CrankShaft performs OSR at loop headers: loops in the IR have a single entrypoint, and a smart naming mechanism is thus adopted for SSA variables involved in an OSR transition. The only limitation with this approach is that the presence of the original entrypoint acts as a barrier to code motion. TurboFan performs more sophisticated optimizations on the IR and supports OSR at loop headers as well, performing loop peeling when required and generating a continuation function specialized to the actual values at the loop entry~\cite{titzer16}.

\paragraph*{Other Related Work.}
Dynamic Software Updating (DSU) is a methodology for permitting programs to be updated while they run and is thus useful for systems that cannot afford to halt service. DSU techniques (e.g., ~\cite{Neamtiu06,Makris09}) are required to update all functions active on the call stack at the same time, so their code should be instrumented and data types wrapped to support future extensions. Albeit DSU and OSR both manipulate the stack to replace running functions, they target dissimilar applications, and the performance constraints they are subject to are different. 

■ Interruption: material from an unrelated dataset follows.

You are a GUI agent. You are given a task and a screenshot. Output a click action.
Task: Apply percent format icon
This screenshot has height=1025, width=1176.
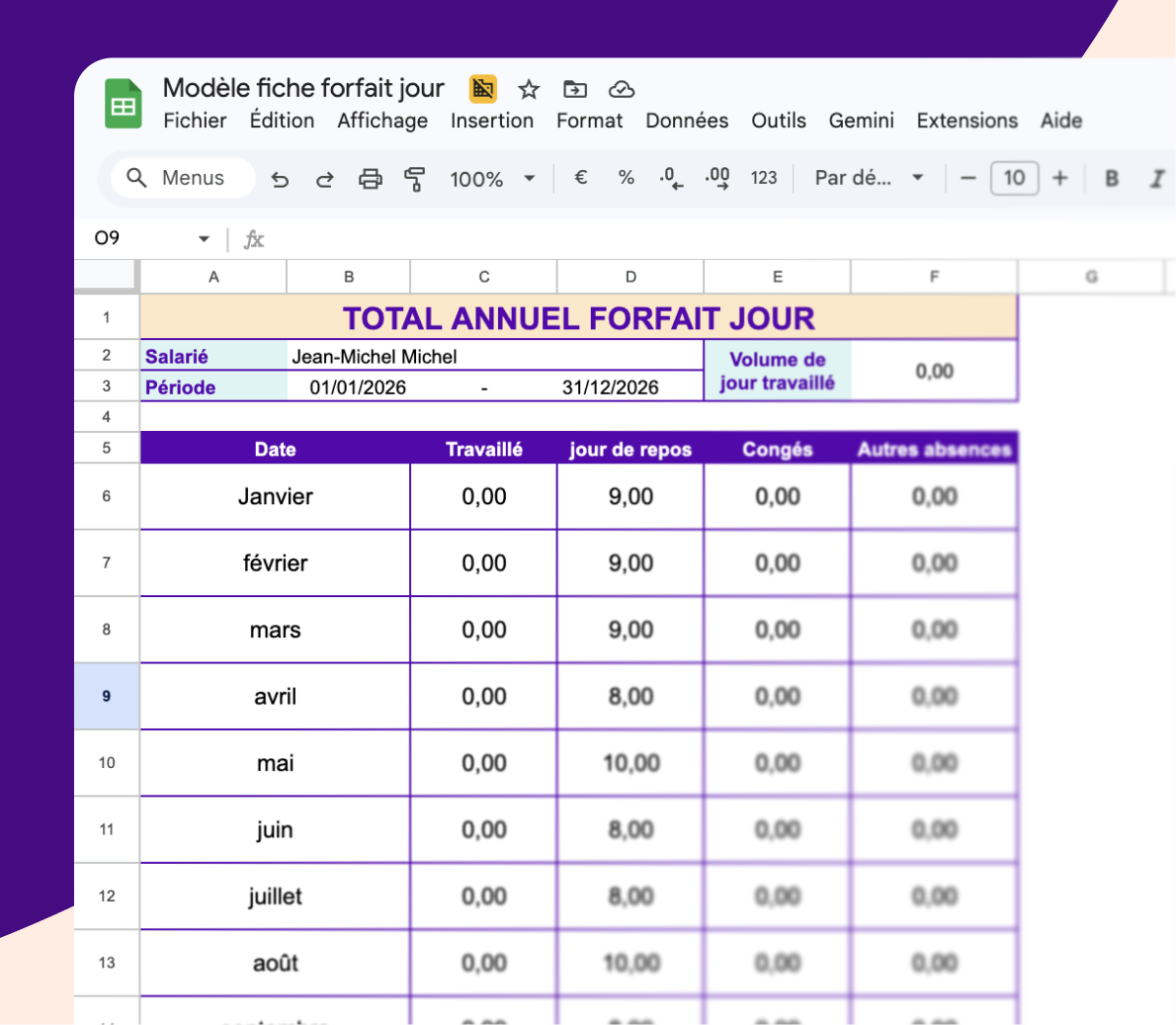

In tracing JIT compilers deoptimization techniques are used to safely leave an optimized trace when a guard fails. SPUR~\cite{Bebenita10} is a trace-based JIT compiler for Microsoft's Common Intermediate Language (CIL) with three levels of JIT-ting plus a transfer-tail JIT used to bridge the execution from an instruction in a block generated at the second or third level to a safe point for deoptimization to the first JIT level. Deoptimization can thus happen without falling back to an interpreter; similarly, our approach enables VM builders to perform OSR transitions working at native-code level only.

In RPython, guards are implemented as a conditional jump to a trampoline that analyzes resume information for the guard and executes compensation code to leave the trace; resume data is compactly encoded by sharing parts of the data structure between subsequent guards~\cite{Schneider12}. A similar approach is used in LuaJIT, where sparse snapshots are taken to enable state restoration when leaving a trace~\cite{luajit}. For deoptimization purposes, it would be interesting to investigate whether, given a sequence of source instructions, a single continuation function could be created, by adding a dispatcher in its entry block that compensates the state according to the current source for the OSR.